Re: Front shifting issues on a half-step setup



S

Sheldon Brown

Guest
Joe LoBuglio wrote:

> I've read most of the postings about half-step here; I respectfully ask
> that this not become another question as to if half-step is useful or
> outdated. I'd like to give it a try and a newly acquired bike gives me
> that chance.
>
> I am having two problems:
> 1. Shifting to inner chainring almost always causes the chain to miss
> the ring and fall inward onto the bottom bracket.
> 2. When shifting from inner chainring to the middle, the chain often
> overshoots and ends up between the middle and outer. It stays on top
> and between the rings rings while I pedal. If I am lucky I can just
> nudge it one way or the other. When unlucky it wedges between the two
> rings.
>
> It is a 1990 Trek 520 with mostly original components. The rear is a
> 12-28 hyperglide casset and the front is a 28-46-50 with round
> chainrings. (the 46 was my worn outer ring of my 21 speed mountain bike
> that is now, in its new position as a middle ring, flipped over.
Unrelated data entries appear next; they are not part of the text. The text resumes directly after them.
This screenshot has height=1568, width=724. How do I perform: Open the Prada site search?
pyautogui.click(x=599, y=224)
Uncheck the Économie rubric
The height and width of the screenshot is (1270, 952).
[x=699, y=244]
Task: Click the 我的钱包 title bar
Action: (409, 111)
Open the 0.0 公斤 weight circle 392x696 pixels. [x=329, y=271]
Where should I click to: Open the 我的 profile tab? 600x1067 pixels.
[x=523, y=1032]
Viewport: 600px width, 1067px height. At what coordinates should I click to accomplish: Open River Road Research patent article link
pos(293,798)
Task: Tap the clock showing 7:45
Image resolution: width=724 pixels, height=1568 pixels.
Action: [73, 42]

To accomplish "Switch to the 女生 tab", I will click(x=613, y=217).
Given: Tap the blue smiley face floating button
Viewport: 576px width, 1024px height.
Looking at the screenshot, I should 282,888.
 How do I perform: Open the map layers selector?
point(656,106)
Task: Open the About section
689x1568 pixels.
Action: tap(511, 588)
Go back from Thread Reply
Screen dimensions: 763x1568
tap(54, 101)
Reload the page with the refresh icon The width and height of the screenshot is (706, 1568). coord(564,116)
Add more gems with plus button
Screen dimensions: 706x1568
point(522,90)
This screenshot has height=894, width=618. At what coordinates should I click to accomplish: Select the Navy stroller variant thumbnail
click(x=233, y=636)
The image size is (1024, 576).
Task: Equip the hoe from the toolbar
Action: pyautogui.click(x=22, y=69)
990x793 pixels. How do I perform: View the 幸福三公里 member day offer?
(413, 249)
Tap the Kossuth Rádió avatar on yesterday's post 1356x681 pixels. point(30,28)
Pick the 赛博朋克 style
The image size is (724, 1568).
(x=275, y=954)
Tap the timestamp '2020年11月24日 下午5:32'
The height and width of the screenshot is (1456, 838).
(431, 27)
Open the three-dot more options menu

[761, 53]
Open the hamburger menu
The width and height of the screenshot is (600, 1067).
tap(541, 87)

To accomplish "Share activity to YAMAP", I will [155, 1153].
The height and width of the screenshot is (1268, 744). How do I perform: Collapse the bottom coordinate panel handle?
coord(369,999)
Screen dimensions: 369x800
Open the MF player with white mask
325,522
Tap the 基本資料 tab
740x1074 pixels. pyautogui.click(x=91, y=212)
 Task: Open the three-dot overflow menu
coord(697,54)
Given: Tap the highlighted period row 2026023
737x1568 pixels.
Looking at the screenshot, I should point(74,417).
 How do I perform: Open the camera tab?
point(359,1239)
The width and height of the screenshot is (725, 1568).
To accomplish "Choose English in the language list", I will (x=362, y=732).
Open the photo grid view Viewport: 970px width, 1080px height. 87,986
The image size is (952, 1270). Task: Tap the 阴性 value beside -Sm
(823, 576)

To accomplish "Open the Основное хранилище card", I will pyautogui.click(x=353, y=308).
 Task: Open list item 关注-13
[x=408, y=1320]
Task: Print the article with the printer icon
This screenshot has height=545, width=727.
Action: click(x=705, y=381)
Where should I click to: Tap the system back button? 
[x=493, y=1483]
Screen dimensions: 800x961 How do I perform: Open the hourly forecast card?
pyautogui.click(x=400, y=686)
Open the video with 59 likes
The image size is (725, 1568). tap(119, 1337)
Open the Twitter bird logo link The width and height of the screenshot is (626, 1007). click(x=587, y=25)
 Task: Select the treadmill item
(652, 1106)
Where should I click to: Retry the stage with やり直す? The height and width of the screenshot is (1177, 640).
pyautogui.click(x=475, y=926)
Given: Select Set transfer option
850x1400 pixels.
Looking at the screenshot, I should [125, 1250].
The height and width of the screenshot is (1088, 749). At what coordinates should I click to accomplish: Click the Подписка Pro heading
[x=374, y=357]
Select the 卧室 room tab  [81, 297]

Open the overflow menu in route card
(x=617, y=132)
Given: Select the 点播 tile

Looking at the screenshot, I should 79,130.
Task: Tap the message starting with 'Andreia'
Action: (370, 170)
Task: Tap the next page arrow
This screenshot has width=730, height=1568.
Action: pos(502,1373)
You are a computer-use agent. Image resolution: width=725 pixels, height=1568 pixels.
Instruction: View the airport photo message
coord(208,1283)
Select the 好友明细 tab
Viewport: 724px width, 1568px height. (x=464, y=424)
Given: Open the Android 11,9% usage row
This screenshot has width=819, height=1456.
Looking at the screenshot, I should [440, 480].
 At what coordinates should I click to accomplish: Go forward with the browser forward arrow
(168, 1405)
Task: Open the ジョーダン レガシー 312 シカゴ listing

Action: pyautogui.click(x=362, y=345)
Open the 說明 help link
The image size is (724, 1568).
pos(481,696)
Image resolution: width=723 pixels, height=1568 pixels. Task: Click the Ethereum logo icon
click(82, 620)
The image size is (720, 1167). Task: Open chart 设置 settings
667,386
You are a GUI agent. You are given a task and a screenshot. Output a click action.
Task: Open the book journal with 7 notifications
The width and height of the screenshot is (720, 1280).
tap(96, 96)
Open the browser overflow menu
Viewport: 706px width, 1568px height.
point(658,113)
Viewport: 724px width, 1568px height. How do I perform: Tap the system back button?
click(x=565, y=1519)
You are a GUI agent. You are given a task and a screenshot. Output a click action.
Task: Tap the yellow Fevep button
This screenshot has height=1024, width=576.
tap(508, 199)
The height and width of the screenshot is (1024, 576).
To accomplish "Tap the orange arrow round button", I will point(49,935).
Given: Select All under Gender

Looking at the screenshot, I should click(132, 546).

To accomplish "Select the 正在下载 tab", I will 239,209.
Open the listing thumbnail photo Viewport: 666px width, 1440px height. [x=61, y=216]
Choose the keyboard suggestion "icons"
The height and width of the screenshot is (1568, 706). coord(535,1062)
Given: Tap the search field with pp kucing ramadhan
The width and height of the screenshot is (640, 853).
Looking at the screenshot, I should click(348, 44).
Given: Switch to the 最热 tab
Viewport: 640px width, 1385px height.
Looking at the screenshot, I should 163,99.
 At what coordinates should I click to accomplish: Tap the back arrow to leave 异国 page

The
> others are Shimano rings circa 1990) I am using barcon shifters
> (indexed rear, friction front) and have a Shimano Deore II half-step
> front derailer. The chain is of unknown origin (unmarked) but looks
> like an older model (no powerlink) and measurements show it to be
> virtually unworn. All components have been cleaned and relubricated.
>
> Is the 46 to 28 jump just too far for reliable shifting


No.

> or is it an adjustment issue?


Probably not.

> It is wost when I am already in my 28 on the rear and
> then shift from the 46 to the 28. I've tried making the outer plate of
> the derailer more parallel to the chainrings (it was slightly inboard)
> but that hasn't helped. I've adjusted the inward stop with no avail (it
> happens even when shifting slowly so I didn't expect an improvement.) I
> suppose a chain watcher would help but that seems inelegant.


A chain watcher would fix that issue, but I'm pretty sure the root of
both problems is the middle chainring.

> About the chain going between the two larger rings, is this just
> because they are so close in size?


No.

> If I changed the 46 to the 47, would
> that be worse? Will a new chain (8 speed PC-48) make it worse? Perhaps
> a 9 speed center chainring will solve this.


You need a middle chainring _designed_ for the middle position. This
will put the teeth in the right plane, and you'll have the correct bevel
on the inner surface of the chainring.